Daniel Smith said the goal was to do better policing at no extra cost and that more organizational change was needed to help police deal with the high number of mental health and addiction cases.

“I want to go right ahead with building our current [RCMP] policing,” Smith said.

Travis Toews said he is in favor of a regional police service to better fight crime, but understands that municipalities are concerned about being burdened with the burden of costs.

“I know you’re concerned about picking up more of the tab,” Toews said, promising to work with local leaders on a solution.

Leela Ahir said there was not enough consultation with the municipalities and not enough detail on how it would be paid.

“There was no information about funding, and it was strange how this information got to all our desks,” said Ahir.

“We’ll talk about it and we’ll move forward, but I don’t support it at this point.”

Brian Jean said the problem is bigger than most police officers and the “revolving door of criminals through our justice system” must also be stopped.

Jean added, “I am committed to not removing the RCMP from Alberta.”

Todd Loewen said six in 10 Albertans already receive police services through non-RCMP officers and the rest should at least have the opportunity to maintain the same contract.

“I support regional police forces. But do I believe municipalities should pay for it? No,” Loewen said.

Rajan Sawhney described the provincial police force proposal as a solution to the problem and said further consultation was needed.

“I absolutely do not support the Alberta Provincial Police Force,” Sawhney said. “I’ve never heard an elected official speak in support of that.

“We’re trying to find a solution to a very ill-defined problem.”

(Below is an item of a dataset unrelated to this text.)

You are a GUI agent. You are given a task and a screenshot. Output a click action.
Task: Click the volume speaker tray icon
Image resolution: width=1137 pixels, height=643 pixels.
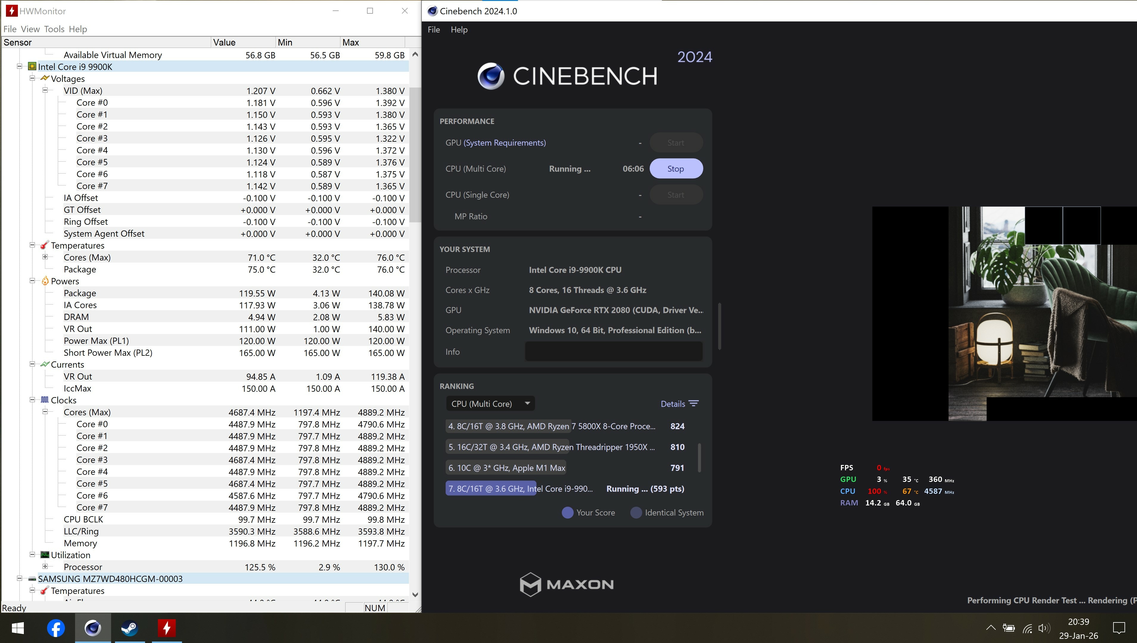click(x=1044, y=628)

Alberta municipalities represent and speak for the province’s villages, towns and cities.

A deep dive

Alberta Municipalities President Cathy Heron said they do not support the current model proposed by the government last fall.

But Heron says they’re open to a deeper dive into different options, perhaps—hybrid models and ways to better treat the root causes of crime.

“We would be open to a conversation about a regional police force — not just a proposed one,” Heron said in an interview.

Earlier this year, rural Alberta municipalities said they would support keeping the RCMP and opposed the idea of ​​a provincial police force because the government failed to demonstrate how it would increase service levels in rural areas.

Premier Jason Kenney’s government is still investigating whether to pursue a plan to replace the Mounties, who still perform their duties in rural areas and some small cities.

A third-party consultant’s report released last October estimated that the RCMP costs Alberta about $500 million a year. The federal government will chip in $170 million under a cost-sharing agreement. If Alberta decided to go it alone, the report said, it would spend about $735 million each year, compared to $366 million in startup costs.

But it says more cost-effective law enforcement is possible by using existing human resources and government financial services to save money, and by creating agreements with municipal forces to share specialized services.

UCP members will elect a new leader to replace Kenny on October 6.